The main issues seem to center around non-identifiability (or limited identifiability) of these kind of models, even in the presence of data across the full range of the sigmoid curve. This is obvious from the correlation between the model parameters b, c, d, and \hat{e}. Identifiability gets even worse if measurements are located towards the tail ends of the sigmoid function.
Still, I think partial pooling should help here. Even if we have limited data for some drugs, the distribution of the parameters b, c, d, and \hat{e} which we learn from all measurements should provide better estimates for those drugs as well.
Unfortunately, in its current form, the model doesn’t seem to do that: The model works fine for well-behaved & “good” data; as soon as we include data that doesn’t show a clear sigmoid trend, the sampler struggles and gives (lots of) divergent transitions.

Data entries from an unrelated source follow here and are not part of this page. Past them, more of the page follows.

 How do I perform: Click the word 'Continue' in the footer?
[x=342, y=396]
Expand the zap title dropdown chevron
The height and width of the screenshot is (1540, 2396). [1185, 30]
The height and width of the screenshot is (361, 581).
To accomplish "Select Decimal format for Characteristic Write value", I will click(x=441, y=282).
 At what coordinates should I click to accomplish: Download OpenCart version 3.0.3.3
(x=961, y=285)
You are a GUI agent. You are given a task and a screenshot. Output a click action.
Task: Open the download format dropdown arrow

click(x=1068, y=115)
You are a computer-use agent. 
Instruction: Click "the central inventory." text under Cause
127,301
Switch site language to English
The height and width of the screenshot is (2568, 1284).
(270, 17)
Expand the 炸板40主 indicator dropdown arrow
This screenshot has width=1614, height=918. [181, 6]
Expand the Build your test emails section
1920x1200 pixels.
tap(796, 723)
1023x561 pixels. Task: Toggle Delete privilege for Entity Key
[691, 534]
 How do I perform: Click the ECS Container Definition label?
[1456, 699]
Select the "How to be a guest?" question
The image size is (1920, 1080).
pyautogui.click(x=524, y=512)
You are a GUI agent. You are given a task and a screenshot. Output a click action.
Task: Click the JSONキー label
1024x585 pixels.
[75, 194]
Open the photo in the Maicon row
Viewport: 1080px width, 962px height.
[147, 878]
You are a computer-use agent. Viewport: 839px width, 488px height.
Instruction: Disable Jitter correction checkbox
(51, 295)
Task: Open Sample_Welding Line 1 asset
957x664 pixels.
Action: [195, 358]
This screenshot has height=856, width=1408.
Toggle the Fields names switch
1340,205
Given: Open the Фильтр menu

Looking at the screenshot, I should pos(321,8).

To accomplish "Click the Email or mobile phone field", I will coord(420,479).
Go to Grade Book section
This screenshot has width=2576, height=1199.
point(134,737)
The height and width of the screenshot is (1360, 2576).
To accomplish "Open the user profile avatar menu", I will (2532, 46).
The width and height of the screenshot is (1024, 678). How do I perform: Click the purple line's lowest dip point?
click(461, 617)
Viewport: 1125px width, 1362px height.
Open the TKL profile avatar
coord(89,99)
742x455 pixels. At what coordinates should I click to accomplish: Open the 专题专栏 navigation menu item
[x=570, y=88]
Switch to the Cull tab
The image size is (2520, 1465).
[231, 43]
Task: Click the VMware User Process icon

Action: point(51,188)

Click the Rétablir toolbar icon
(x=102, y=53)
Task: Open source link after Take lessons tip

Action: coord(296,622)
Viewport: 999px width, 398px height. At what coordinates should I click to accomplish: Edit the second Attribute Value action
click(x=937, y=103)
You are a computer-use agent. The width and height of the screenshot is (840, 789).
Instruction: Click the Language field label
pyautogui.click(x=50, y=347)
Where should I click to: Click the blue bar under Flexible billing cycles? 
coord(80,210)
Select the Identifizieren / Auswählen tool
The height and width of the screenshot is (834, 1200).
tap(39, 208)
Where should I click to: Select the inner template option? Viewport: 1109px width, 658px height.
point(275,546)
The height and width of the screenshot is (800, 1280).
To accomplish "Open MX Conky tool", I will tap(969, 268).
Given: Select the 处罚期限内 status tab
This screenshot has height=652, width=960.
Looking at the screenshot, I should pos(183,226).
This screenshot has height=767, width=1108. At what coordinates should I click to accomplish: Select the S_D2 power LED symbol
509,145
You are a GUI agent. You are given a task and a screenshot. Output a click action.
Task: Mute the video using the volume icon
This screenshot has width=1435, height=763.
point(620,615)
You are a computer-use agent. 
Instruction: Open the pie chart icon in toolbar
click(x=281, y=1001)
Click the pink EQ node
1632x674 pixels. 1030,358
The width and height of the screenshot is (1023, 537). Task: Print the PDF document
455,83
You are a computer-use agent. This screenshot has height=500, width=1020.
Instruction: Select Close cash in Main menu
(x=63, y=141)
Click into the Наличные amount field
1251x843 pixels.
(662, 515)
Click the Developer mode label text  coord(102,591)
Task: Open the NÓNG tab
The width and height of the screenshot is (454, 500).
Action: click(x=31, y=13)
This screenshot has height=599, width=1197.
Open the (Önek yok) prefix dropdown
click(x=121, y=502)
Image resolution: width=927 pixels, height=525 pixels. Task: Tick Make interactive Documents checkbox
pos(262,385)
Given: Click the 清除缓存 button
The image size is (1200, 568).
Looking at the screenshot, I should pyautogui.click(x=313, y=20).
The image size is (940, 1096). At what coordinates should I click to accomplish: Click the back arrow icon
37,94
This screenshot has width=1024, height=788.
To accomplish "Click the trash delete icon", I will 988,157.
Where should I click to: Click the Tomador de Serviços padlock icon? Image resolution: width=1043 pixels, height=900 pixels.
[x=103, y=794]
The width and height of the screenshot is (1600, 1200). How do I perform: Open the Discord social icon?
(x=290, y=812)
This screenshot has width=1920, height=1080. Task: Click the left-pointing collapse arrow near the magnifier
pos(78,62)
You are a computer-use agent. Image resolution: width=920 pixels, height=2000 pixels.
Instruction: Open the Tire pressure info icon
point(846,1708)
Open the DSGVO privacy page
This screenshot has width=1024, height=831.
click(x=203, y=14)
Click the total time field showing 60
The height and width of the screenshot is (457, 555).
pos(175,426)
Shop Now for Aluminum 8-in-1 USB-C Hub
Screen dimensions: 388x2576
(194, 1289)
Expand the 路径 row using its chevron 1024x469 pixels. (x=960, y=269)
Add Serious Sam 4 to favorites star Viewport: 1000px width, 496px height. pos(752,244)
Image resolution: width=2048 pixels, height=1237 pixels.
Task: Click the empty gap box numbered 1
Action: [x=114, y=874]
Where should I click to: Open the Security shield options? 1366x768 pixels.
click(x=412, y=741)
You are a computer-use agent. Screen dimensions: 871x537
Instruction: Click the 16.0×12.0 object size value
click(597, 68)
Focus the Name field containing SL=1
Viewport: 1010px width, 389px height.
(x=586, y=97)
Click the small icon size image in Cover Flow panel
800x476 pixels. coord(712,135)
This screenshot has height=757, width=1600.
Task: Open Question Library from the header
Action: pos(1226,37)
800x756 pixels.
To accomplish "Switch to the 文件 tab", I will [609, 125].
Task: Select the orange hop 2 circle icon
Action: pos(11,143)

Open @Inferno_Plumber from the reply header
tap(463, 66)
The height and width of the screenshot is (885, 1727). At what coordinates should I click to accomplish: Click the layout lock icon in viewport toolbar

Some of the things that were discussed in the links that @jroon posted include
- partially pooling some but not all parameters,
- using different parameterisations of the model.
On top of the issues I fixed earlier thanks to @arya and @FJCC, I’ve tried
- partially pooling d_i \sim N(\mu_d, \sigma_d) but having un-pooled c's,
- using non-centred parametrisation for all model parameters (to deal with the funnels in the hyperparameter correlation plots),
- imposing the constraint c_i < d_i on the parameters (this in combination with b > 0 is to ensure that the sigmoid response decreases with increasing concentrations).
None of these attempts have made the fit more stable. Since I’m no Stan expert, this all feels a bit like stabbing in the dark.